§ Data:
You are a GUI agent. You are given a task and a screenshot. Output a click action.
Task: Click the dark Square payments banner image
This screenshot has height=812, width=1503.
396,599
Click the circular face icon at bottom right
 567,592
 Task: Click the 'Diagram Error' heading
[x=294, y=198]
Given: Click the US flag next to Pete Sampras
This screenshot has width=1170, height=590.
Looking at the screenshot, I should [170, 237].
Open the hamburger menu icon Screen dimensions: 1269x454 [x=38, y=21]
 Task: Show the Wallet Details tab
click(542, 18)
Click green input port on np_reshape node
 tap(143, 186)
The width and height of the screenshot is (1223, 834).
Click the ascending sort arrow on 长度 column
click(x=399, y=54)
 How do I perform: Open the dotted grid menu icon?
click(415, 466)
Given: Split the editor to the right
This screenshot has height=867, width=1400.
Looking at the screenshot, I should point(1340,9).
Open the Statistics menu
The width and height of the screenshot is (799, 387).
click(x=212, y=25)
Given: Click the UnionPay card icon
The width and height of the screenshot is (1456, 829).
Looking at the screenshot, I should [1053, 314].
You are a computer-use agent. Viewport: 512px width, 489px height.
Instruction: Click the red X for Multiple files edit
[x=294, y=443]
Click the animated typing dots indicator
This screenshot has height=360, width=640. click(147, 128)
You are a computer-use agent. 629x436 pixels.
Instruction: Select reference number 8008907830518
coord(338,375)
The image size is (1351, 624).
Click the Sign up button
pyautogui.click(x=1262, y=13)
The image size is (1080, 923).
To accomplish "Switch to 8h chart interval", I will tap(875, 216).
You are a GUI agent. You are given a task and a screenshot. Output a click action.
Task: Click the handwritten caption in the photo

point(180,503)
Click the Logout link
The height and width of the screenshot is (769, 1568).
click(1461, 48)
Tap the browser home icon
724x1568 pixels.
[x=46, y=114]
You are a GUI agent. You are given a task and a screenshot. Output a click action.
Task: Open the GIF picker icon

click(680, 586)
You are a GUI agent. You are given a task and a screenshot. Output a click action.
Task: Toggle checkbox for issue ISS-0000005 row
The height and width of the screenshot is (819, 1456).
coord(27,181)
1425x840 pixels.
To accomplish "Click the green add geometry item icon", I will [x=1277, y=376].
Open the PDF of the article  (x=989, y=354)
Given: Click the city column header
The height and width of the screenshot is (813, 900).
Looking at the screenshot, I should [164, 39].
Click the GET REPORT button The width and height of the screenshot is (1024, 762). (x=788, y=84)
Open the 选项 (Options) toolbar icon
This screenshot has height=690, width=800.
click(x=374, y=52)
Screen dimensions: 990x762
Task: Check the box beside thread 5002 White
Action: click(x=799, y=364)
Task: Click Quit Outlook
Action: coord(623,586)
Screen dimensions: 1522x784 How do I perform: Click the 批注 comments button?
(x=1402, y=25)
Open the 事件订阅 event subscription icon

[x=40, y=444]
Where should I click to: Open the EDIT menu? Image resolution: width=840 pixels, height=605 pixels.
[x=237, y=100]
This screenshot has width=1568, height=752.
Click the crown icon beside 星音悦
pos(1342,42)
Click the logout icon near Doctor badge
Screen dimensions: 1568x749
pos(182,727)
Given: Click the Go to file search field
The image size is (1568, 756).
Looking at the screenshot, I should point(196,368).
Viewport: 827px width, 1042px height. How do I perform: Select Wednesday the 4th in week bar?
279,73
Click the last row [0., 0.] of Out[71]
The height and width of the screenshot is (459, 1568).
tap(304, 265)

§ Given exercise: Can you render the lines of the items above as a JSON list of strings, one string per line and no blank lines, starting at the line containing "The image size is (1351, 624)." and ending at the line containing "will tap(875, 216)."?

§ Written reply:
[
  "The image size is (1351, 624).",
  "Click the Sign up button",
  "pyautogui.click(x=1262, y=13)",
  "The image size is (1080, 923).",
  "To accomplish \"Switch to 8h chart interval\", I will tap(875, 216)."
]